The state claims in Fox were not specifically listed in § 1988. Under Plaintiffs’ logic, the Court would have disposed of the appeal by explaining that fees associated with those claims were unavailable, without reference to frivolousness. More importantly, Plaintiffs’ argument distorts the text of § 1988, which provides that in any action or proceeding to enforce a federal civil rights provision, the prevailing party may be entitled to fees. Plaintiffs’ action sought to enforce (inter alia) federal civil rights provisions, and the County Defendants prevailed.

(Internal quotations omitted).

Takings Claim Not Ripe Until Process For Obtaining Compensation Complete, Even If Taking Already Has Occurred

On July 16, 2014, the Second Circuit issued a decision in Kurtz v. Verizon New York, Inc., 13-3900-CV, affirming a decision by the EDNY that the plaintiffs had not stated a takings claim because, even though the takings already had occurred, they had not yet exhausted all of their state remedies to obtain compensation for the taking.

In Kurtz, a putative class alleged that “Verizon installed multi-unit terminal boxes on their property without just compensation,” and, because it did so using New York’s power of eminent domain, this constituted a taking. The EDNY dismissed the complaint, holding that the claim was not ripe because the plaintiffs had not yet exhausted their state law remedies to obtain compensation from Verizon. The Second Circuit affirmed, explaining:

To test the ripeness of a constitutional takings claim in federal court, we consult Williamson County. In that case, a plaintiff owner of a tract of land sued a Tennessee regional planning commission alleging that the commission’s application of various zoning laws and regulations to the plaintiff’s property amounted to an unconstitutional taking under the Fifth Amendment. Williamson County held that the claim was unripe: a plaintiff alleging a Fifth Amendment taking of a property interest must show that (1) the state regulatory entity has rendered a final decision on the matter, and (2) the plaintiff has sought just compensation by means of an available state procedure. As to finality, a claim that the application of government regulations effects a taking of a property interest is not ripe until the government entity charged with implementing the regulations has reached a final decision regarding the application of the regulations to the property at issue. . . .

The Fifth Amendment’s proscription of a taking without just compensation underlies Williamson County‘s exhaustion requirement: the Fifth Amendment does not require that just compensation be paid in advance of, or contemporaneously with, the taking; all that is required is that a reasonable, certain and adequate provision for obtaining compensation exist at the time of the taking. Therefore, if a State provides an adequate procedure for seeking just compensation, the property owner cannot claim a violation of the Just Compensation Clause until it has used the procedure and been denied just compensation. . . .

- _DIRECTIONS_:
1. In the article, rewrite the portion from "On July 16, 2014, the" to "for the taking.", substituting "Eastern District of New York" for "EDNY".
2. Quote the listing word for word, from the line with "24/25 (233, 209)" through its last line.

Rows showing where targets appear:
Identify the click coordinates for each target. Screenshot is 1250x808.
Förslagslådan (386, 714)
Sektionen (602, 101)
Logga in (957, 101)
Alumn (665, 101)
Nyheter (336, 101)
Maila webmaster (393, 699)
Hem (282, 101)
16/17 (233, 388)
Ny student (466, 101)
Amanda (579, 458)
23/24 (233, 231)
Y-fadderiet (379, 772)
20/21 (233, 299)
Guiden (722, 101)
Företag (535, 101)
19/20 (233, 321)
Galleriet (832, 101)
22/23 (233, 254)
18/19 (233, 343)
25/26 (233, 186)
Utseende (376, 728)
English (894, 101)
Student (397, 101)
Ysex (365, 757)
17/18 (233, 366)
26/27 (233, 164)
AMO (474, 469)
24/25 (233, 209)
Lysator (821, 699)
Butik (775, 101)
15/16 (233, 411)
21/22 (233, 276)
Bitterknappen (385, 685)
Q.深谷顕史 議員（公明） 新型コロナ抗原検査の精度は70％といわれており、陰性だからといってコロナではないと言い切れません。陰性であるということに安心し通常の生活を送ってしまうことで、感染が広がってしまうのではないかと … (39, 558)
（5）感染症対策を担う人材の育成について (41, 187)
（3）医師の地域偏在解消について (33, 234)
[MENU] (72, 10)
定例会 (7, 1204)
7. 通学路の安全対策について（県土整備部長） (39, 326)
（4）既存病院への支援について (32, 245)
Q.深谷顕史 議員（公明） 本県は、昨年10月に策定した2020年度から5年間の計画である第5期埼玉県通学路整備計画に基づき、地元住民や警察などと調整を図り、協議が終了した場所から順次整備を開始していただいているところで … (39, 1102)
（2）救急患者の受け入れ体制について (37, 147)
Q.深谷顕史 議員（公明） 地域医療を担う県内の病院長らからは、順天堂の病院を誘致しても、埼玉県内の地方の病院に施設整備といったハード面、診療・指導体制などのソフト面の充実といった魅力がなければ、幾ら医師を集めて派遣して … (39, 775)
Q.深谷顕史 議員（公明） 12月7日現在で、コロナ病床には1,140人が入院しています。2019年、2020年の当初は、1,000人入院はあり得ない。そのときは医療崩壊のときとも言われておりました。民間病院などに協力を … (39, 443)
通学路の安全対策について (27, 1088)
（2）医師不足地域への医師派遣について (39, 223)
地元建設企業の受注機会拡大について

- _ANSWER LIST_:
1.
On July 16, 2014, the Second Circuit issued a decision in Kurtz v. Verizon New York, Inc., 13-3900-CV, affirming a decision by the Eastern District of New York that the plaintiffs had not stated a takings claim because, even though the takings already had occurred, they had not yet exhausted all of their state remedies to obtain compensation for the taking.

2.
24/25 (233, 209)
Lysator (821, 699)
Butik (775, 101)
15/16 (233, 411)
21/22 (233, 276)
Bitterknappen (385, 685)
Q.深谷顕史 議員（公明） 新型コロナ抗原検査の精度は70％といわれており、陰性だからといってコロナではないと言い切れません。陰性であるということに安心し通常の生活を送ってしまうことで、感染が広がってしまうのではないかと … (39, 558)
（5）感染症対策を担う人材の育成について (41, 187)
（3）医師の地域偏在解消について (33, 234)
[MENU] (72, 10)
定例会 (7, 1204)
7. 通学路の安全対策について（県土整備部長） (39, 326)
（4）既存病院への支援について (32, 245)
Q.深谷顕史 議員（公明） 本県は、昨年10月に策定した2020年度から5年間の計画である第5期埼玉県通学路整備計画に基づき、地元住民や警察などと調整を図り、協議が終了した場所から順次整備を開始していただいているところで … (39, 1102)
（2）救急患者の受け入れ体制について (37, 147)
Q.深谷顕史 議員（公明） 地域医療を担う県内の病院長らからは、順天堂の病院を誘致しても、埼玉県内の地方の病院に施設整備といったハード面、診療・指導体制などのソフト面の充実といった魅力がなければ、幾ら医師を集めて派遣して … (39, 775)
Q.深谷顕史 議員（公明） 12月7日現在で、コロナ病床には1,140人が入院しています。2019年、2020年の当初は、1,000人入院はあり得ない。そのときは医療崩壊のときとも言われておりました。民間病院などに協力を … (39, 443)
通学路の安全対策について (27, 1088)
（2）医師不足地域への医師派遣について (39, 223)
地元建設企業の受注機会拡大について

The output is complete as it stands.